→ **Exercise details**: Your response should be the complete set of records, reproduced exactly.

★ ★ ★ ★ ★ ★ ★

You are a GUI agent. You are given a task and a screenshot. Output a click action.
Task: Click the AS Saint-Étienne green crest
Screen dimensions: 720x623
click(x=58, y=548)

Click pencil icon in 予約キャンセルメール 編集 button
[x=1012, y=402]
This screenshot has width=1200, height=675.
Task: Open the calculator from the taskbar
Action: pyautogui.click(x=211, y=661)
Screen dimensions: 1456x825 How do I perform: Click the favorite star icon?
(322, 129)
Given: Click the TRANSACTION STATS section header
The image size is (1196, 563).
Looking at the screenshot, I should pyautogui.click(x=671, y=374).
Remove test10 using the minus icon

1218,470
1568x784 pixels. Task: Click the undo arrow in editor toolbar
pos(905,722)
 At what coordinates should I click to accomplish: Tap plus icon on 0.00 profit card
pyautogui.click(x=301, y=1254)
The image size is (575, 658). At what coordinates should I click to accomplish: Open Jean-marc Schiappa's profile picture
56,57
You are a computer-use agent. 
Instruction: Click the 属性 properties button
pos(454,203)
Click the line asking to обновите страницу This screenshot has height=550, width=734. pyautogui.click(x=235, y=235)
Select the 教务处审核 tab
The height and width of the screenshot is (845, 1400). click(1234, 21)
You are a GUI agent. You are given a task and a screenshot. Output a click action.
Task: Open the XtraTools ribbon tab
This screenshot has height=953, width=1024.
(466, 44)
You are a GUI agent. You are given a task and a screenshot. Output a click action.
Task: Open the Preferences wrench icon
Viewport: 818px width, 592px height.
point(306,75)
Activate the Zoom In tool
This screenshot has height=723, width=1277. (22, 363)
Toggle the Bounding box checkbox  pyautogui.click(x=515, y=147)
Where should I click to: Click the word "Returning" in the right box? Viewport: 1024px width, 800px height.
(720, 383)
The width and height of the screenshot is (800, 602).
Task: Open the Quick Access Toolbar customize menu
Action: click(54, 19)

★ ★ ★ ★ ★ ★ ★

→ **Answer to this exercise**:
You are a GUI agent. You are given a task and a screenshot. Output a click action.
Task: Click the AS Saint-Étienne green crest
Screen dimensions: 720x623
click(x=58, y=548)

Click pencil icon in 予約キャンセルメール 編集 button
[x=1012, y=402]
This screenshot has width=1200, height=675.
Task: Open the calculator from the taskbar
Action: pyautogui.click(x=211, y=661)
Screen dimensions: 1456x825 How do I perform: Click the favorite star icon?
(322, 129)
Given: Click the TRANSACTION STATS section header
The image size is (1196, 563).
Looking at the screenshot, I should pyautogui.click(x=671, y=374).
Remove test10 using the minus icon

1218,470
1568x784 pixels. Task: Click the undo arrow in editor toolbar
pos(905,722)
 At what coordinates should I click to accomplish: Tap plus icon on 0.00 profit card
pyautogui.click(x=301, y=1254)
The image size is (575, 658). At what coordinates should I click to accomplish: Open Jean-marc Schiappa's profile picture
56,57
You are a computer-use agent. 
Instruction: Click the 属性 properties button
pos(454,203)
Click the line asking to обновите страницу This screenshot has height=550, width=734. pyautogui.click(x=235, y=235)
Select the 教务处审核 tab
The height and width of the screenshot is (845, 1400). click(1234, 21)
You are a GUI agent. You are given a task and a screenshot. Output a click action.
Task: Open the XtraTools ribbon tab
This screenshot has height=953, width=1024.
(466, 44)
You are a GUI agent. You are given a task and a screenshot. Output a click action.
Task: Open the Preferences wrench icon
Viewport: 818px width, 592px height.
point(306,75)
Activate the Zoom In tool
This screenshot has height=723, width=1277. (22, 363)
Toggle the Bounding box checkbox  pyautogui.click(x=515, y=147)
Where should I click to: Click the word "Returning" in the right box? Viewport: 1024px width, 800px height.
(720, 383)
The width and height of the screenshot is (800, 602).
Task: Open the Quick Access Toolbar customize menu
Action: click(54, 19)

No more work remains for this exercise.